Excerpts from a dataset
§

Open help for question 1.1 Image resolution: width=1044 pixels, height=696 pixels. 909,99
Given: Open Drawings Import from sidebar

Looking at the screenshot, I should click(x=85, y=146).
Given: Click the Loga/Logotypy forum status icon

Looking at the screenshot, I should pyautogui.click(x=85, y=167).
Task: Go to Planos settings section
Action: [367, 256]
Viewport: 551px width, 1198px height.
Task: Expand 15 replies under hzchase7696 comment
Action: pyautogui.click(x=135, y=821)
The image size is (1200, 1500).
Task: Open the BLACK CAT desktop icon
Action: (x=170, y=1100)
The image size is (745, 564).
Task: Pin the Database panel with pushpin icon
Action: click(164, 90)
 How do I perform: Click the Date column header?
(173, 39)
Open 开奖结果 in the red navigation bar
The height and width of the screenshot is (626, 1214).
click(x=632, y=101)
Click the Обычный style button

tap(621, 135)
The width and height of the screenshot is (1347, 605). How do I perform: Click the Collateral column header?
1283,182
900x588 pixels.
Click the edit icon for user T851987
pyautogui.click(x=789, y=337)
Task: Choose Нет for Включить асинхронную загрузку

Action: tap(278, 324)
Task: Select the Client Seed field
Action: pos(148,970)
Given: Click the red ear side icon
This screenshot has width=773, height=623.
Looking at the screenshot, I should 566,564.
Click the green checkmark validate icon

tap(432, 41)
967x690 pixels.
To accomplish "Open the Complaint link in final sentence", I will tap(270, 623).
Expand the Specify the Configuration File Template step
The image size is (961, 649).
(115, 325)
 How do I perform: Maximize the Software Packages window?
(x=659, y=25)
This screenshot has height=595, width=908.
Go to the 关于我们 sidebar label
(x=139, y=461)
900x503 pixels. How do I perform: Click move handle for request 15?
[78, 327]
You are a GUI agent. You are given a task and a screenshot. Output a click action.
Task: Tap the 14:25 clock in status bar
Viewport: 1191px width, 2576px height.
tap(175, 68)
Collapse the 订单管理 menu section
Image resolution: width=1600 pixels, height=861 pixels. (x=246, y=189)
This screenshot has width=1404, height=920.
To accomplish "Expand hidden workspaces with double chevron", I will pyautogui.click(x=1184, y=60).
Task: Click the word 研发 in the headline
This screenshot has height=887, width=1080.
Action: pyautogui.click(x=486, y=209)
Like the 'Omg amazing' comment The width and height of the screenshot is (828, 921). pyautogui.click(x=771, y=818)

§

#### [TASK GOAL]
Every line from the one containing "Click the green checkmark validate icon" through the last line of the entries must be written out verbatim, and no other line.

#### [RESPONSE]
Click the green checkmark validate icon

tap(432, 41)
967x690 pixels.
To accomplish "Open the Complaint link in final sentence", I will tap(270, 623).
Expand the Specify the Configuration File Template step
The image size is (961, 649).
(115, 325)
 How do I perform: Maximize the Software Packages window?
(x=659, y=25)
This screenshot has height=595, width=908.
Go to the 关于我们 sidebar label
(x=139, y=461)
900x503 pixels. How do I perform: Click move handle for request 15?
[78, 327]
You are a GUI agent. You are given a task and a screenshot. Output a click action.
Task: Tap the 14:25 clock in status bar
Viewport: 1191px width, 2576px height.
tap(175, 68)
Collapse the 订单管理 menu section
Image resolution: width=1600 pixels, height=861 pixels. (x=246, y=189)
This screenshot has width=1404, height=920.
To accomplish "Expand hidden workspaces with double chevron", I will pyautogui.click(x=1184, y=60).
Task: Click the word 研发 in the headline
This screenshot has height=887, width=1080.
Action: pyautogui.click(x=486, y=209)
Like the 'Omg amazing' comment The width and height of the screenshot is (828, 921). pyautogui.click(x=771, y=818)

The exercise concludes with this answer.